(INFORMATION PROVIDED begins)

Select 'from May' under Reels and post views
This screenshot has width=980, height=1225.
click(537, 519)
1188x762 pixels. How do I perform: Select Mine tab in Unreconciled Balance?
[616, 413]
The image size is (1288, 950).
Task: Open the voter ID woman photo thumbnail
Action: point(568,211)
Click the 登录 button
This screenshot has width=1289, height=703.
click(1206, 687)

(INFORMATION PROVIDED ends)

- GOAL OF THE EXERCISE: Exactly the lines from the one holding "1188x762 pixels. How" through the end of the data are to be repeated, with both ends included.

- RESULT FOR THIS TASK:
1188x762 pixels. How do I perform: Select Mine tab in Unreconciled Balance?
[616, 413]
The image size is (1288, 950).
Task: Open the voter ID woman photo thumbnail
Action: point(568,211)
Click the 登录 button
This screenshot has width=1289, height=703.
click(1206, 687)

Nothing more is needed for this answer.